In Argentina, the government brought to an immediate halt the operations that were aimed at increasing the supply of oil & gas in the economy. This made them stop the Vaca Muerta project which was ongoing. The activities at Vaca Muerta involved the fracking operations that were to increase the quantities of oil & gas. It had been speculated by the government of Argentina that the coronavirus pandemic could result in the surge of stock, especially in the oil & gas sector. This was as a result of the reduced consumption of the product due to the change of behavior of the day to day operations of the people.

As announced by Origin energy in Australia, the shale fracturing process that was taking place at Kyalla well had to be brought to an immediate halt.

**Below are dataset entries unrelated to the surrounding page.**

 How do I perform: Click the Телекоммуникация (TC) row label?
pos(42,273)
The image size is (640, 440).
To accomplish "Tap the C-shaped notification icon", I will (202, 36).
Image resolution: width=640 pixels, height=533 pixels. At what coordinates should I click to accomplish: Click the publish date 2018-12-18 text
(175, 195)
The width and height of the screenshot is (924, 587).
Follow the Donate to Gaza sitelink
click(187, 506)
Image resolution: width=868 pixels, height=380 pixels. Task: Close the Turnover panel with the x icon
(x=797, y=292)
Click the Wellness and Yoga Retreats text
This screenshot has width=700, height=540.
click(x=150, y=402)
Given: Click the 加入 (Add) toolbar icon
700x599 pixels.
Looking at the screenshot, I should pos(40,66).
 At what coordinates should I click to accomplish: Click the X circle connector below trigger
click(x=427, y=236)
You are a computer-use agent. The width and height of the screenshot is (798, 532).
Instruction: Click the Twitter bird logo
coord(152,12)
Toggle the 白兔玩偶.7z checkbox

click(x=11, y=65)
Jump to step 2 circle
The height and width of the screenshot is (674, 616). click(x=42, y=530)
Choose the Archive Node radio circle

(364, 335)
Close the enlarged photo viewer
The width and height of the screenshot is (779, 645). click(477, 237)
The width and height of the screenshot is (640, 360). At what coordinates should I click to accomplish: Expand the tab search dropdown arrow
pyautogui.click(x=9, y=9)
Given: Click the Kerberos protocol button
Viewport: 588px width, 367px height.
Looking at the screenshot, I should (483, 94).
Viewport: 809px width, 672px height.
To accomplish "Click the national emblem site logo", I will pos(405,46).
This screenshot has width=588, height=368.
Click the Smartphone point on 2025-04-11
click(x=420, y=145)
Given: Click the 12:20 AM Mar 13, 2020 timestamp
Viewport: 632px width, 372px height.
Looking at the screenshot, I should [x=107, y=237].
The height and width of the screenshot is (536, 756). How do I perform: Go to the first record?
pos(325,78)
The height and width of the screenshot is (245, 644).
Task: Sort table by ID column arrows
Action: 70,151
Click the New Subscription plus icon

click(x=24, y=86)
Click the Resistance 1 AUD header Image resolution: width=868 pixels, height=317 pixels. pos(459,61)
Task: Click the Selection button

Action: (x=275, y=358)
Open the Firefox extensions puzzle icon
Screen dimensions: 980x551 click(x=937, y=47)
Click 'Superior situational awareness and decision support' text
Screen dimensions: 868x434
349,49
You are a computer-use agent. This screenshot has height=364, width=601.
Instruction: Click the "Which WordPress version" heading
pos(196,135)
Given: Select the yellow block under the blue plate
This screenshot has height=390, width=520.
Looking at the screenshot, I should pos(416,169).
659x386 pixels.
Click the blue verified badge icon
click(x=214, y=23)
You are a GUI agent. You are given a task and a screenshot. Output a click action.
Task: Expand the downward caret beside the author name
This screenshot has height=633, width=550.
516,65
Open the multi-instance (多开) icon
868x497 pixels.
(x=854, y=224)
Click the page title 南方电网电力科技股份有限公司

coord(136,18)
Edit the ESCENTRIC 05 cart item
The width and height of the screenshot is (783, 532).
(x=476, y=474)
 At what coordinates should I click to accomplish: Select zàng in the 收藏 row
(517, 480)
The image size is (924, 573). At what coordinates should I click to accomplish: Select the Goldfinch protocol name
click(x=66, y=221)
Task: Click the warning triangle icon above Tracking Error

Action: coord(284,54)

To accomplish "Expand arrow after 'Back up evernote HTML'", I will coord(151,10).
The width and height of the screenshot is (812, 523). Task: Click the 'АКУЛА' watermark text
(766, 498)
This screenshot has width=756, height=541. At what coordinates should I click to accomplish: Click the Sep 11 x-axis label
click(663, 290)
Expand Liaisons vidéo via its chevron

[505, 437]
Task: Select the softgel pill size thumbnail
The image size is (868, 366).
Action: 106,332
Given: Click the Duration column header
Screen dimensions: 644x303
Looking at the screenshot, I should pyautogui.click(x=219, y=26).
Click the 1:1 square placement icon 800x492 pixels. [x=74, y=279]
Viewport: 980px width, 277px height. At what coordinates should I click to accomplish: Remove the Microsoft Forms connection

The company’s operations had increased considerably by the beginning of 2020. However, as the confirmed coronavirus patients continued to soar within the economy, it was suggested that the health of the workers was a great risk due to the coronavirus. The disease had been unprecedented and exposed the people to great health risks that had to be put in check.

In the US, the coronavirus impacted immensely on the investment moves that were set to commence at the beginning of the year. However, from the onset of the coronavirus, uncertainties scared away investors forcing them to sit back and watch the turn of events.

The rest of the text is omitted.